Recently, I feel I have realized in a slightly more complete way the kind of day the Workbook is aiming for, and this realization is captivating me and fueling my practice.
What I have realized is that today (or any day) is supposed to be about living in the state of mind contained in my lesson for that day. In this scenario, my inner experience becomes an effect of the lesson, rather than an effect of all the forms outside of me. In terms of my experience, the lesson takes center stage, and all the bustling forms recede to the periphery. I deal with them, but they are not what the day is really about.
Now I see more fully that all of the different elements of Workbook practice are meant to contribute to this overall idea. My morning practice is supposed to establish in me an altered state, the state of mind contained in the lesson, so that I can carry that state into my day. My shorter practice periods (either on the hour or in between the hour) then renew that state, keeping it lifted above the happenings of the day. And my response to temptation (responding to upsets with the lesson) then restores that state. I thereby protect my state from being taken over by the clashing forms around me.
As a result, the whole day becomes about establishing, renewing, and restoring a certain state of mind, the state contained in the lesson. And all of this contributes to what the Workbook calls my goal for the day, which (of course) is learning my lesson for the day. But we shouldn’t see “learning” in a superficial way. To really learn the lesson is to internalize it so fully that I experience it, so that it, rather than the forms around me, becomes my experience.
This has given me an overarching framework in which to see all the elements of practice. It gives each aspect of my practice a specific part to play in a single larger goal. It tells me why, for instance, I need to stay consistent with my practice throughout each hour. I’m maintaining my elevated mood. And it especially tells me why I need to use the lesson to dispel my upsets as quickly as they arise. I’m protecting my elevated mood.
It also energizes my practice by giving it a powerfully attractive goal. Who wants to go through the day feeling like each little thing has its hook in you and is tugging on that hook? Who wouldn’t want to spend the day in an uplifted state that flies safely above external storms?
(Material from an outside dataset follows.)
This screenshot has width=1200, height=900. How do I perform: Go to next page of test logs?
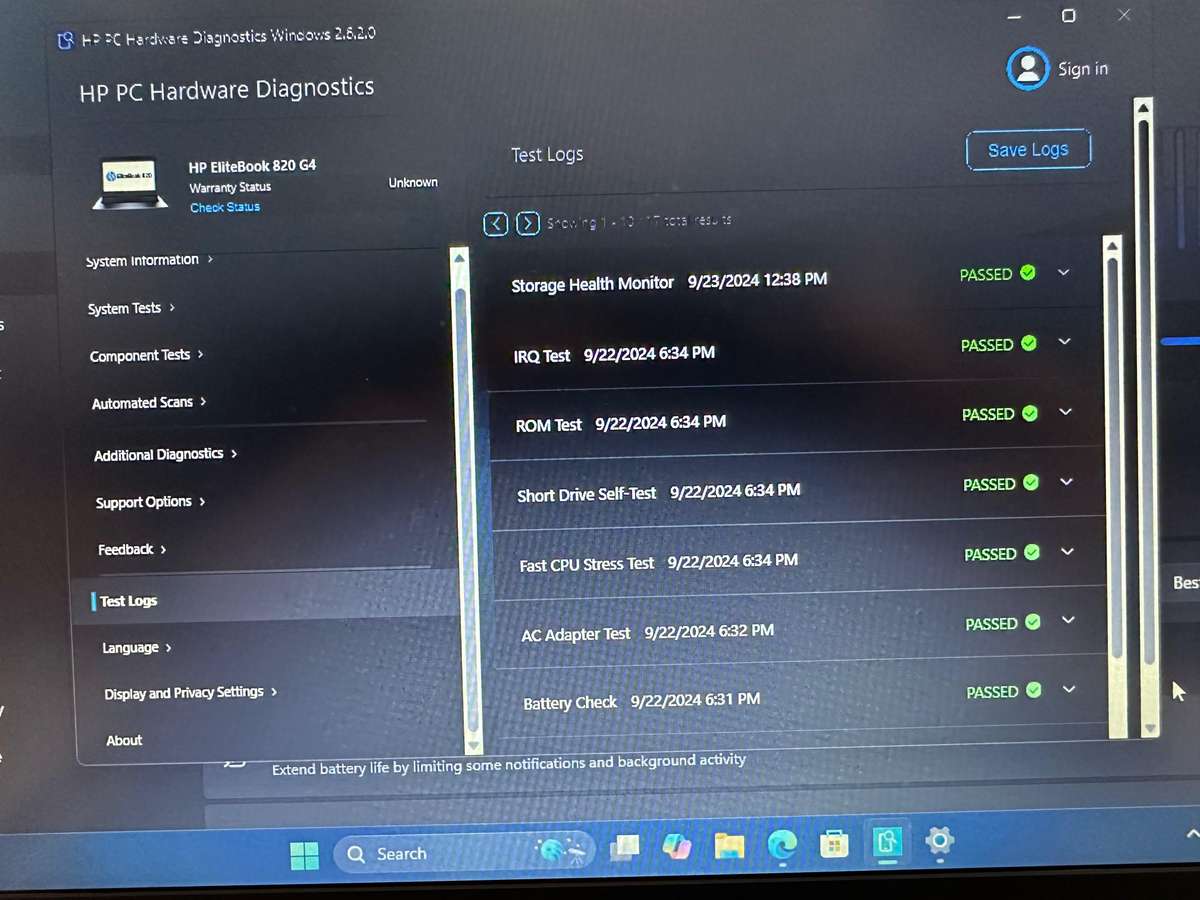(528, 224)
At this point, I am only partly successful in making the day about living in the lesson’s state of mind, but I am at least much more successful than I have historically been. I have been feeling like I absolutely have to get this; I have to learn how to really have this kind of day. The idea mesmerizes me. I see that I have been stretching in this direction for many years now. This latest realization feels like another step. I feel that if I can just get this, then everything flows can from it. For, of course, how you spend your days is how you live your life.